Wednesday, January 12, 2011

USFW shows no guts by not designating Jaguar critical habitat in the Southwest--tabled for another year.......We are willing to declare war based on a 1 % chance that weapons of mass destruction might exist................should we not be willing to provide the magnificent Jaguar protection even if there is just a 1% chance that it still walks the borders of the USA?


The number of jaguars in the wild is unknown.
The U.S. Fish and Wildlife Service has put off for a year proposing a critical habitat area in the Southwest for endangered jaguars.
The proposal was supposed to be made this month, but the agency lacks sufficient data on the animal's habits and needs, it said Monday in a news release.

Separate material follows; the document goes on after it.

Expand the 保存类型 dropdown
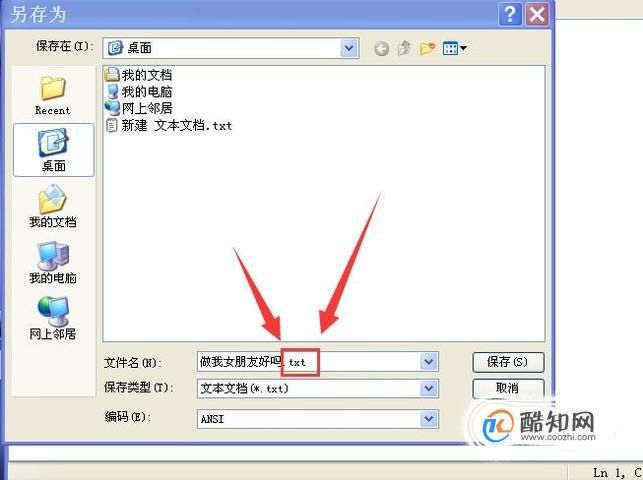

Designation of critical habitat merely identifies areas where endangered species can survive. It does not affect land ownership or establish a refuge or preserve.
Jaguars in Arizona and New Mexico, part of a population that is based in northern Mexico, rarely are found more than 40 miles north of the border, the wildlife service says. No females or breeding have been seen in the U.S. in more than 40 years, it says.
The greatest threat to jaguars in the United States is killing of individual animals, not habitat loss, the wildlife service said in January 2010.
According to the conservation group Defenders of Wildlife, jaguars stand about 2.5 feet tall, are 5.5 to 8 feet long from nose to tip of the tail, and weigh 100 to 250 pounds. The number surviving in the wild is unknown.